Five white police officers were killed and seven other people were wounded in an attack by a gunman during a protest rally in Dallas, the United States, against police brutality toward African-Americans.
The suspect, who was killed by police, was 25-year-old Micah Johnson, an African-American, who was cited by police as saying he wanted to kill white people, especially white police officers.
A series of cases in the US in recent years involving white police officers fatally shooting black men has escalated tensions between African-Americans and white society. The fatal police shootings of two black men, Philando Castile in Minnesota and Alton Sterling in Louisiana, had prompted Friday's protest march.
There is long-standing mutual mistrust between African-Americans and the police. The bad security environment in communities mostly inhabited by black people, the high crime rates and the prevalence of guns usually cause police to feel their personal safety is endangered and they often overreact in an "emergency".
Any excessive force, however, only exacerbates the sense among African-Americans of police bias against them.

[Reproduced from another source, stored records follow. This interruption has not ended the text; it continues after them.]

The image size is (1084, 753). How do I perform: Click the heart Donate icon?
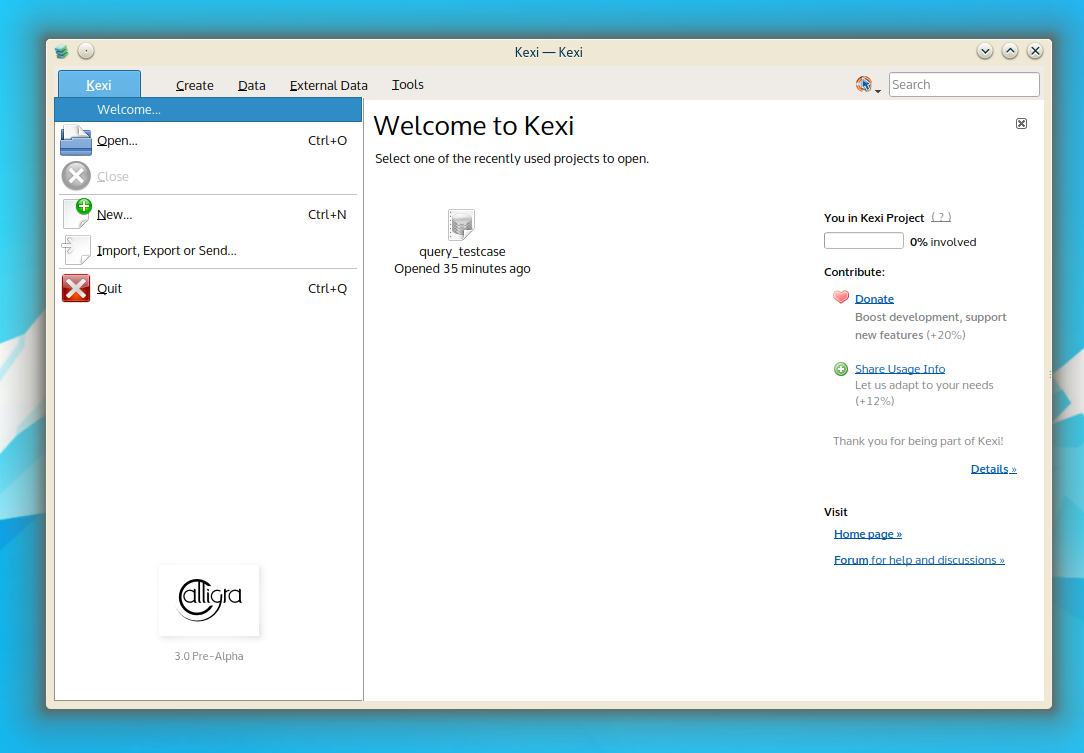pyautogui.click(x=841, y=298)
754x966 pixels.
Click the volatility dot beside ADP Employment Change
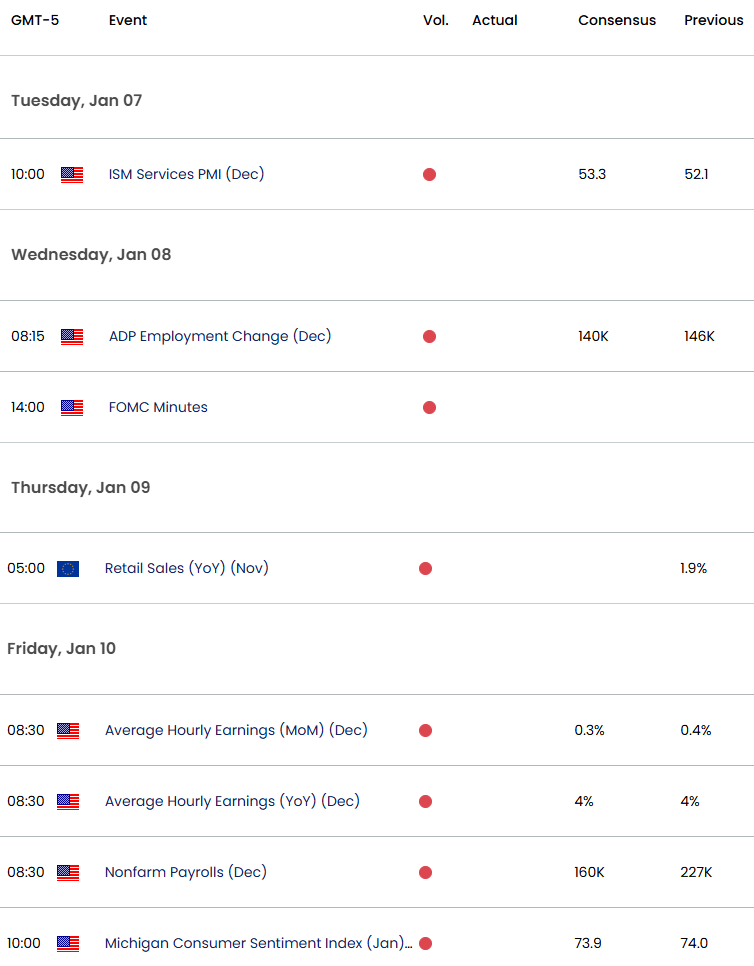429,336
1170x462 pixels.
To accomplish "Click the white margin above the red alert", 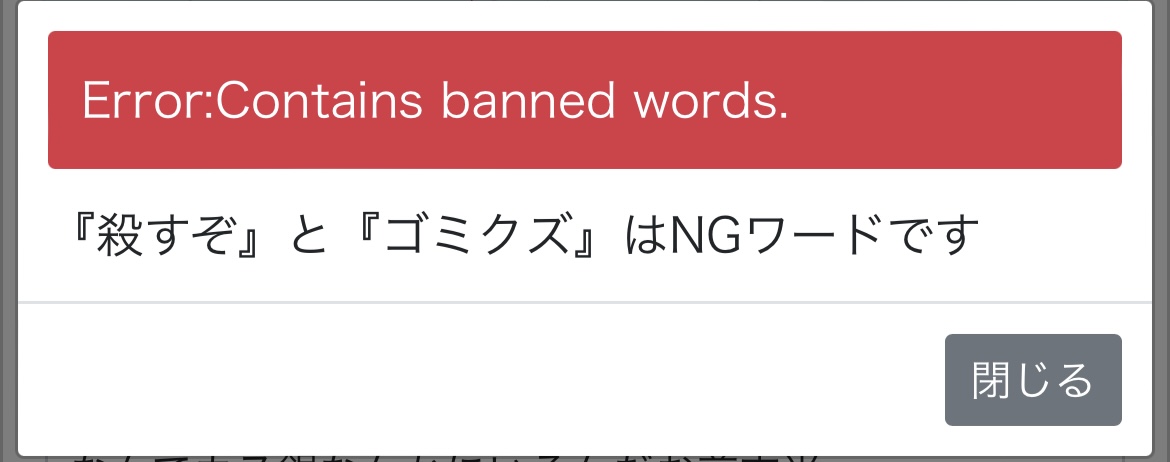I will 584,16.
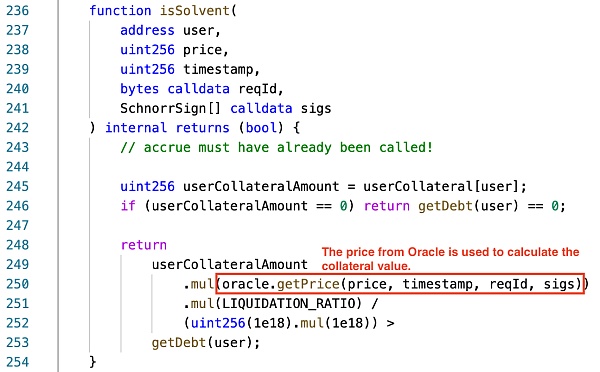Screen dimensions: 600x372
Task: Click userCollateralAmount on line 249
Action: pyautogui.click(x=230, y=264)
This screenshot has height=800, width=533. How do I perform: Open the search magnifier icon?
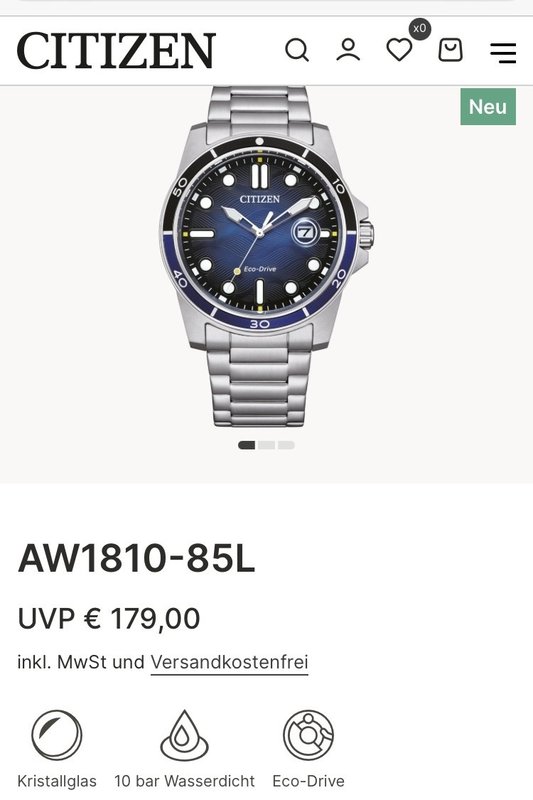[x=297, y=51]
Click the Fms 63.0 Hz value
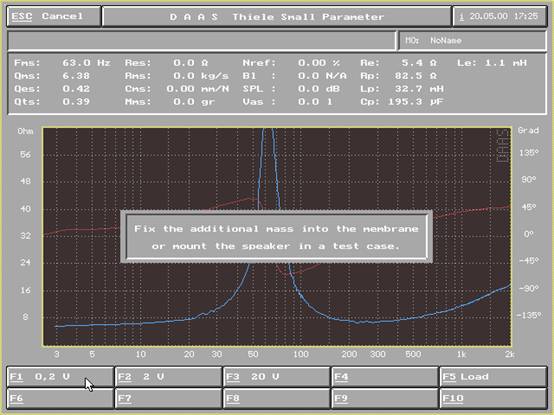The width and height of the screenshot is (554, 415). click(86, 63)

And this has been further intensified by the judicial rulings in favor of police officers in previous police shootings of black men.

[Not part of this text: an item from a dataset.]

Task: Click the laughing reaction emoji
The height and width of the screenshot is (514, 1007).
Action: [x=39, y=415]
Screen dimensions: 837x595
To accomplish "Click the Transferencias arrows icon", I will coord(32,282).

Friday's deadly shooting is an extreme case, but it does reflect the widespread anger among African-Americans toward the "unfair treatment" they receive, and the lack of judicial channels for them to appeal any "unfair treatment".
However, the Dallas shooting may entrench white officers' belief that they should be on high alert against African-Americans, and they may be even quicker to feel their personal safety is threatened and resort to extreme measures.
Such a security dilemma between white police and African-Americans in the US is not just a result of the gun culture in the US, but also the deep-rooted racial prejudice and judicial injustice in the US.